O Supremo Tribunal Federal (STF) homologou, no fim do ano passado, o plano Pena Justa, que nos próximos anos guiará a atuação do Estado brasileiro no enfrentamento da grave violação de direitos fundamentais em nosso sistema prisional. Trata-se de iniciativa sem precedentes, coordenada pelo Poder Executivo e pelo Poder Judiciário, em diálogo com 59 instituições. Também foram recebidas, ao todo, 6.000 contribuições da sociedade civil, por meio de consultas e audiências públicas.
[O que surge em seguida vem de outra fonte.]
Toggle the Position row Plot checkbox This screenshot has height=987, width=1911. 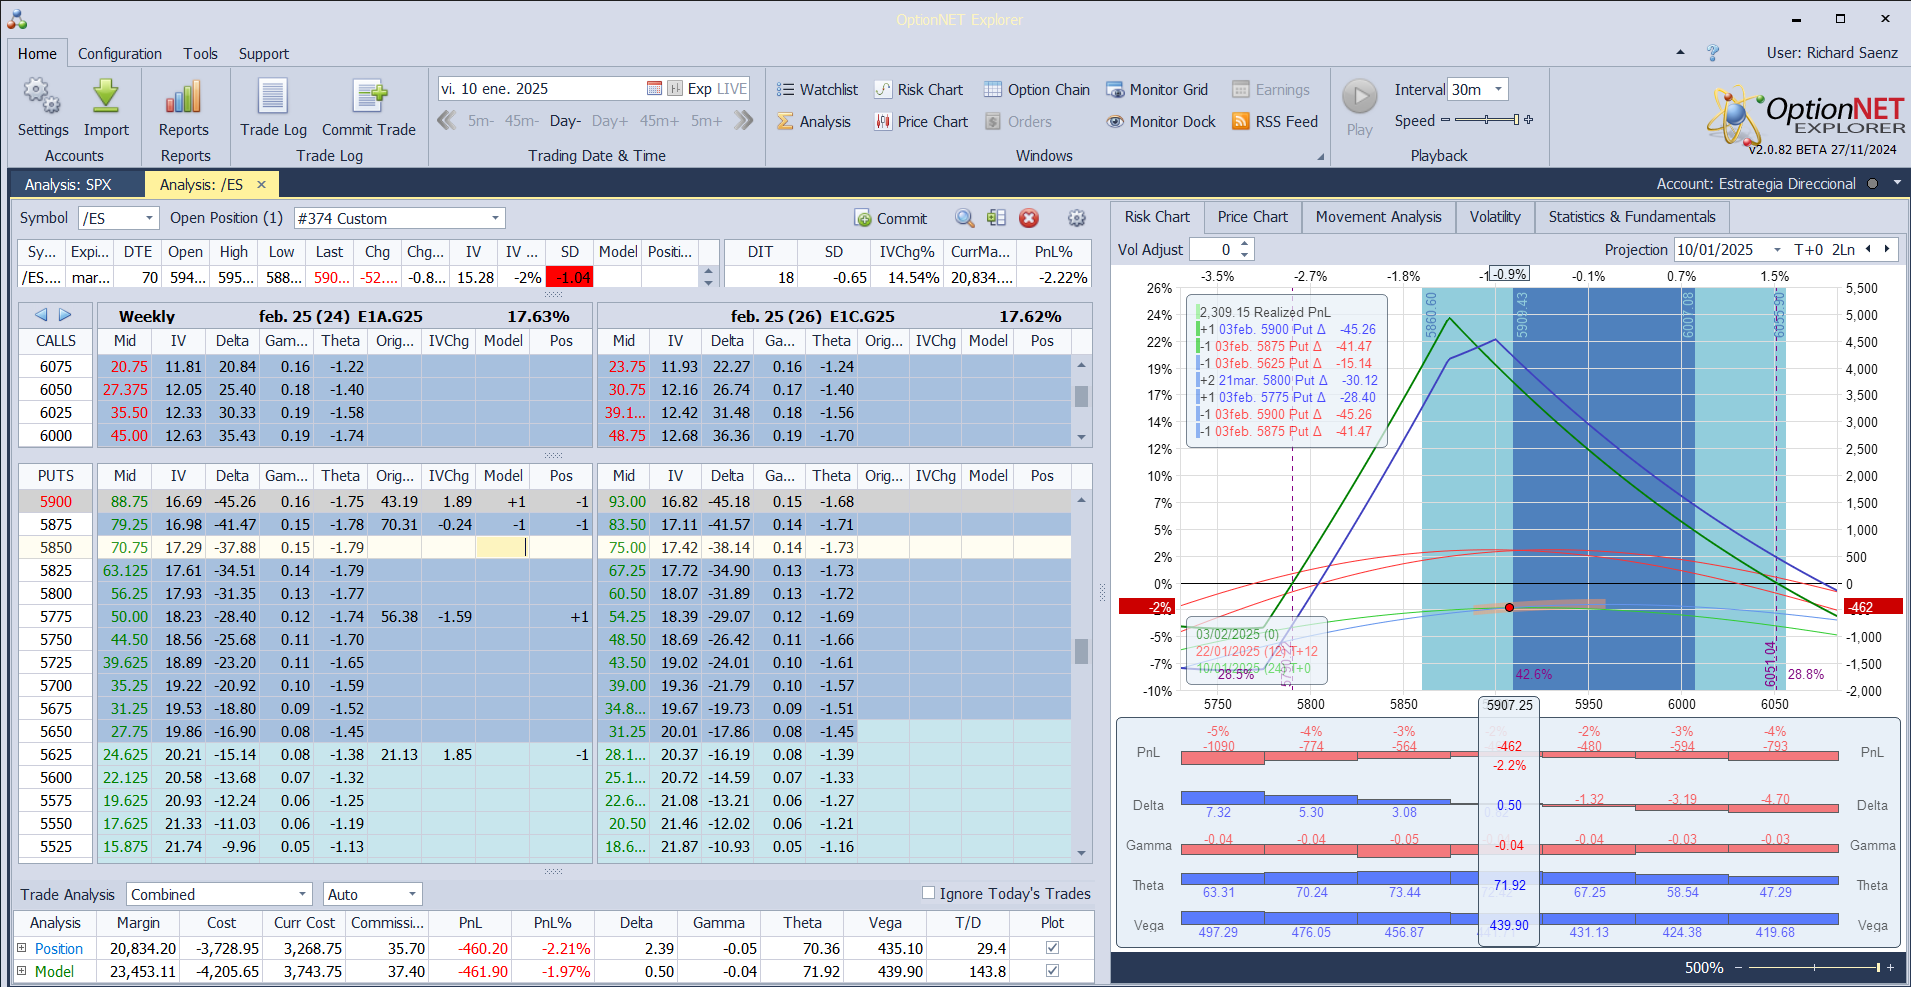click(1052, 948)
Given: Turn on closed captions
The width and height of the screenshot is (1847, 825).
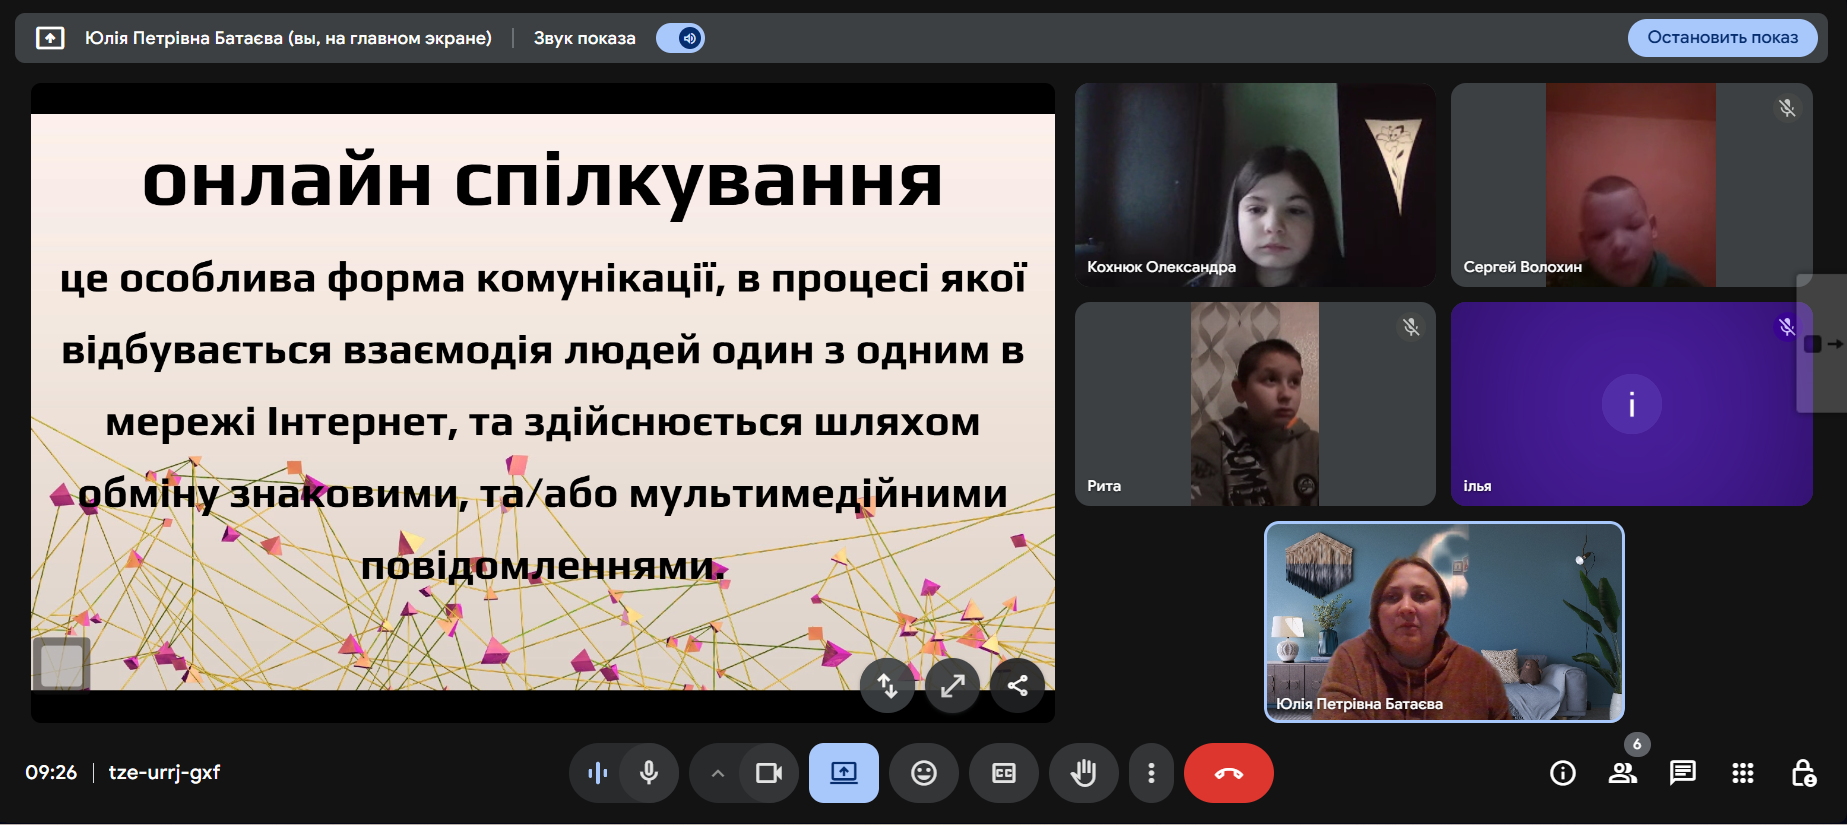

O STF determinou a produção do plano em 2023, quando julgou inconstitucional a situação das prisões brasileiras. À ocasião, a corte reconheceu haver violações sistemáticas de direitos humanos contra aqueles privados de liberdade. E constatou que um sistema que funciona à margem de nossa Constituição fere não apenas a dignidade das mais de 1,5 milhão de pessoas que cumprem pena dentro e fora dos presídios, mas também de seus familiares, agentes penais, seguranças, prestadores de serviço e gestores penitenciários, com efeitos negativos para toda a sociedade.
A história nos mostra, no entanto, que falhas estruturais não são solucionadas com medidas pontuais. É preciso estabelecer metas claras por meio de um plano de ação exequível. É justamente o que o se propõe com o Pena Justa.
De forma alinhada aos problemas estruturais apontados pelo Supremo, o Pena Justa aborda o controle da entrada e das vagas prisionais para enfrentar a superlotação, a melhoria da infraestrutura prisional e dos serviços prestados, além dos processos de saída da prisão e de reintegração social dos egressos.
Particularmente na porta de entrada, mas também de forma transversal a todas as ações do plano, há uma abordagem rigorosa sobre a questão racial e o encarceramento desproporcional da população negra e parda. Atualmente, 67% das aproximadamente 663 mil pessoas presas (em regime fechado e semiaberto) são negras.
Além disso, o Pena Justa também destaca e contempla as particularidades de outros grupos em situação de vulnerabilidade aumentada, como mulheres, mães, migrantes, indígenas e pessoas com transtornos mentais. O plano visa garantir que as transformações em curso sejam permanentes, evitando retrocessos.
A versão final do documento, validada pela Casa Civil da Presidência da República, reúne 51 ações mitigadoras e 306 metas a serem cumpridas até 2027. Também são mais de 140 medidas construídas conjuntamente entre Executivo e Judiciário. Essas se dividem em quatro eixos: controle da entrada e das vagas prisionais para enfrentar a superlotação; melhoria da infraestrutura e dos serviços; processos de saída e reintegração social; e garantia de que as transformações sejam perenes.
Para monitorar os resultados do Pena Justa, foram elencados 363 indicadores. O objetivo é que todo o processo de implantação do plano ocorra da forma mais transparente possível.
Um dos principais diferenciais do plano Pena Justa é que ele não começará do zero. Diversas ações já existentes serão reforçadas, como a Política Nacional de Trabalho no âmbito do Sistema Prisional, que agora será organizada em um planejamento estruturado. O objetivo é que sejam firmados compromissos que garantam sua implementação.
Coordenado pelo Ministério da Justiça e da Segurança Pública em parceria com o Conselho Nacional de Justiça (CNJ), o plano Pena Justa estabelece um modelo de monitoramento que integra os estados, o Distrito Federal, a União, o Judiciário e a sociedade civil. O CNJ será responsável por apresentar informes mensais ao Supremo, detalhando o cumprimento, total ou parcial, dos indicadores estabelecidos.
A homologação do Pena Justa marca, portanto, o início de um processo, não seu ponto final. O plano será ajustado sempre que forem identificadas melhorias necessárias para garantir sua plena efetividade.
Acreditamos que, com o engajamento de todas as partes envolvidas, será possível atender à legítima demanda social por responsabilizações justas e proporcionais ao dano causado, ao mesmo tempo em que nosso sistema penal avançará para um modelo que respeite as leis, os direitos humanos e a dignidade.